The Independence Party was the name of a coalition of 3 major political parties on the island of Mauritius in the 1960s and 1970s. It was also commonly known as Parti de L'indépendance.

It was formed in 1966 to unite the Labour Party (Mauritius), Independent Forward Bloc (IFB) and Comité d'Action Musulman (CAM) at the time when the island nation was a colony of Great Britain.

==History==
The Independence Party was founded soon after a delegation of Mauritian representatives returned to Mauritius following the 1965 Lancaster Conference which was held in England. The main objective of forming an alliance of the 3 political parties (Labour, IFB and CAM) was to represent the voters who supported independence from colonial power Great Britain which had administered the island since 1810. General elections were scheduled to occur in August 1967 to formally determine whether locals wanted a separation from United Kingdom. Since 1960 the British administration had started discussions with local representatives regarding their departure from the colony as it withdrew its military regiment from the island in the same year. The All Mauritius Hindu Congress (AMHC) did not form part of the Independence Party although it had been influential in prior elections such as in 1963. By 1969 the IFB had left the ruling coalition that had made up the original Independence Party. However the reduced alliance of the Labour Party and CAM kept using the name "Independence Party" for several years including the 1976 General Elections.

==Electoral victory==
The Independence Party won the 1967 General elections after their main rival anti-Independence Parti Mauricien Social Démocrate (PMSD) lost heavily. Indeed the Labour-IFB-CAM alliance secured 54.7% of votes compared to 43.5% of votes for its rival PMSD. It formed a Cabinet under Prime Minister Sir Seewoosagur Ramgoolam after securing 43 seats out of a total of 70. However whilst in office disagreements soon developed among the partners of the coalition and IFB gradually lost its influence. At the 1970 by-elections in Constituency No.5 the coalition lost its seat to a brand new party MMM's candidate. The 1970 by-elections had been triggered by the untimely death of IFB Attorney General Lall Jugnauth. Subsequently the 1972 general elections were cancelled due to political unrest. Then at the 1976 elections the Independence Party was made up of Labour Party and CAM only as IFB had opted out of the coalition.

==Ideology==
The Independence Party of Mauritius was a centre-left party. It practised a socialist way of government whilst supporting the growth of employment through private enterprise which was then dominated by the sugar industry. It later started to actively promote the growth of the tourism industry. In government the priorities of the Independence Party were education of the masses, control of the high population growth, reduction of unemployment, improvement of healthcare, water and sanitation.

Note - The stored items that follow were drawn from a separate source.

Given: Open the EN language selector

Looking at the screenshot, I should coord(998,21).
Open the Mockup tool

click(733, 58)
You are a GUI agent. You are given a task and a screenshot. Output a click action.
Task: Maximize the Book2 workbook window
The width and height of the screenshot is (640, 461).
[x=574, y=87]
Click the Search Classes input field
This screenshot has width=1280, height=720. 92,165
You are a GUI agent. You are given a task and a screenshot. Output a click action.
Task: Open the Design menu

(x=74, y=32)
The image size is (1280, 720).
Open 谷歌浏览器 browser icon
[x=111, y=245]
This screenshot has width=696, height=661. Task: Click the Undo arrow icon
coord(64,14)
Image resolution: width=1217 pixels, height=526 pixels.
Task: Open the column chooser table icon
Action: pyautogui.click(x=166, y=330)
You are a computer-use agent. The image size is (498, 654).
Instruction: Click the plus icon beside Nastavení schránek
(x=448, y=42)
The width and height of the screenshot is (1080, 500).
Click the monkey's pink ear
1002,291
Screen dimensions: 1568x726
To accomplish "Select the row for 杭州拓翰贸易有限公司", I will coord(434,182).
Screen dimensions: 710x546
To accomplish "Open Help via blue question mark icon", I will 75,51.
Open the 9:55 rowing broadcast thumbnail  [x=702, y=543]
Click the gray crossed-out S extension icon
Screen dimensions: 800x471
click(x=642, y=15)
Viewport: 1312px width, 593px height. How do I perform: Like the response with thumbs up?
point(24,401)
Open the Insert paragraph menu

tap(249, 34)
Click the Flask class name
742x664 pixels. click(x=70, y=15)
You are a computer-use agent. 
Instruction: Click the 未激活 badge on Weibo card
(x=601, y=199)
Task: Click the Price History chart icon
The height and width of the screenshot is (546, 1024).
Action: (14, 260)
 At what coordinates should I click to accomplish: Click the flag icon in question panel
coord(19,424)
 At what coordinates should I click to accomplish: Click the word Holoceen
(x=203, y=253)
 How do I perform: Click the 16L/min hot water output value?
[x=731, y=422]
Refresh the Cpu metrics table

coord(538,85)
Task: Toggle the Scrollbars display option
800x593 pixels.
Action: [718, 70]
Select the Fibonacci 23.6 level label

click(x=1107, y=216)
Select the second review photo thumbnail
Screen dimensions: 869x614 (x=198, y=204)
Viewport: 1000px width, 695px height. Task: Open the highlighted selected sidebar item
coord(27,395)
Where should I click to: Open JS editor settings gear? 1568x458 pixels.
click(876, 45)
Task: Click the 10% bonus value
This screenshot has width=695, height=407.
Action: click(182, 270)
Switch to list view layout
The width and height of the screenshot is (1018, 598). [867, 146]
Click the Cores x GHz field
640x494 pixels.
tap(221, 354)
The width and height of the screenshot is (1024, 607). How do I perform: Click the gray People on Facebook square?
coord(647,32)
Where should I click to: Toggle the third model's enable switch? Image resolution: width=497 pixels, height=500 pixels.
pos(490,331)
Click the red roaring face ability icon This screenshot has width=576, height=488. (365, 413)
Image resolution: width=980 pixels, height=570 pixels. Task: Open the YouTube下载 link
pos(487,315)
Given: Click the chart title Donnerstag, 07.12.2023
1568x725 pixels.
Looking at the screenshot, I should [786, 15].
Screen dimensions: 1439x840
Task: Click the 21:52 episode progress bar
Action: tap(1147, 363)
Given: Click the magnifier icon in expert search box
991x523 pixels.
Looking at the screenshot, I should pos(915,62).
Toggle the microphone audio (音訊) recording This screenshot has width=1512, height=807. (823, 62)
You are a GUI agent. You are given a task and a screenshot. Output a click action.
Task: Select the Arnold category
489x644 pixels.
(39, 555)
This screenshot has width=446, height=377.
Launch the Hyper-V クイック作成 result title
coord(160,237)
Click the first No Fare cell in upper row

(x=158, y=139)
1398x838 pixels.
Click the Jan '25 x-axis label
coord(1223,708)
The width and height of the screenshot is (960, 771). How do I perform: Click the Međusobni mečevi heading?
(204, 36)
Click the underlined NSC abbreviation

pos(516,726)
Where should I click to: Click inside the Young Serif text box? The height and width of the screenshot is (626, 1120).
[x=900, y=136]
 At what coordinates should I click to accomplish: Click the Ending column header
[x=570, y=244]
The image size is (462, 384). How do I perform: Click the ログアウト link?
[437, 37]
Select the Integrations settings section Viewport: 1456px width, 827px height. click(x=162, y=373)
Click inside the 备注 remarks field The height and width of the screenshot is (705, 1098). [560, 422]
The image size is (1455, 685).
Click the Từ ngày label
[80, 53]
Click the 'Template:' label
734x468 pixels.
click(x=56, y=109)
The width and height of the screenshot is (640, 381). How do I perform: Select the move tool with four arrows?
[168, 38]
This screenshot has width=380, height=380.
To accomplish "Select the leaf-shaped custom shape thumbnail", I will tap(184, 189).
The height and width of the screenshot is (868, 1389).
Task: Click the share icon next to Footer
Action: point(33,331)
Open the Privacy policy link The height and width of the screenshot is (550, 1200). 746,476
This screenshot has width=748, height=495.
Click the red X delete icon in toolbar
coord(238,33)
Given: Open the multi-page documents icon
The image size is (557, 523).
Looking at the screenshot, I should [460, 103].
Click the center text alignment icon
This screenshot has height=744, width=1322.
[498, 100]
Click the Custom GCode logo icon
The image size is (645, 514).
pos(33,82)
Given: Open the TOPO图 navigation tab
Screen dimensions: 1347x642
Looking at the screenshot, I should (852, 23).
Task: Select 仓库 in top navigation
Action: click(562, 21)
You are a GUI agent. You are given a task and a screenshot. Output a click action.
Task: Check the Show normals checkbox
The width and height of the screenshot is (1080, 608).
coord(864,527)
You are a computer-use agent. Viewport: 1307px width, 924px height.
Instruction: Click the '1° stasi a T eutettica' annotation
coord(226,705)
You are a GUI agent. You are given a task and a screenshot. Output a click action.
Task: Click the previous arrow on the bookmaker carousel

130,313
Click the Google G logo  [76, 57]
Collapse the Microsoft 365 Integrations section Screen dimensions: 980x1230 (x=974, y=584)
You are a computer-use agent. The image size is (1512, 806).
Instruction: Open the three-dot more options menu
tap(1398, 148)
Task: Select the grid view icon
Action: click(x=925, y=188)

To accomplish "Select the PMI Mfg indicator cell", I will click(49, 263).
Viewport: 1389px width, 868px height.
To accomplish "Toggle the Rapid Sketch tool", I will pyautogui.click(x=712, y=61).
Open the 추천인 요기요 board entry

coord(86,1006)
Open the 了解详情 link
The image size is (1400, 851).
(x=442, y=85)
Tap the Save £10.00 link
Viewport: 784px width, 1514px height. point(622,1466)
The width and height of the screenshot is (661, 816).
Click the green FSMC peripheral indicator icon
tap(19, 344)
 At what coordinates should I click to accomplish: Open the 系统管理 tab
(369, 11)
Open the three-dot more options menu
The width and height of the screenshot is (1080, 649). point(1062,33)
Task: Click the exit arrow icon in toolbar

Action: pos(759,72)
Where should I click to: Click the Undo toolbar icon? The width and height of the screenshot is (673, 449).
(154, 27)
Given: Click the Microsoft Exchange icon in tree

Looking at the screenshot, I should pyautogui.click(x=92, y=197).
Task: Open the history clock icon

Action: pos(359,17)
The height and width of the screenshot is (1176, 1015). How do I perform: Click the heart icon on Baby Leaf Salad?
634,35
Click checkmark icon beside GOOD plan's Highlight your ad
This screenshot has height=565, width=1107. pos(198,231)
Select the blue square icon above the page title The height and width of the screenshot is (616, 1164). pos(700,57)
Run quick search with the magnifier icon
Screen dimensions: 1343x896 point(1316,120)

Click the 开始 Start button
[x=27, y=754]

The Independence Party was only partially economically liberal especially given the predominance of private ownership of the mills and plantations of the sugar industry, and advocated limited government intervention in the economy. It supported the creation of a welfare state.

The party attempted to be social liberal on some social issues and practised censorship of mass media.

==Political support==
During its existence the Independence Party had strong support of the majority of Hindu voters as well as Muslim voters. It was not popular with General Population (mixed ancestry Creole, Chinese and Whites) voters who were predominantly Catholic and Anglican. Gradually the influence of Hindu-centered IFB within the alliance withered during the first term in office. By the end of that term the leader of Labour Party already started to work closely with what used to be his ideological rival Gaëtan Duval at PMSD, so much so that they collaborated to amend the Constitution in 1972 to cancel the planned general elections.

==Organisation==
The coalition of parties was active during the electoral campaign. Once the 1967 elections were over the constituent parties reverted to their individual structures and original way of operating.

==Leadership==
The Independence Party alliance was led by Labour leader Sir Seewoosagur Ramgoolam, IFB leader Sookdeo Bissoondoyal and CAM leader Abdool Razack Mohamed.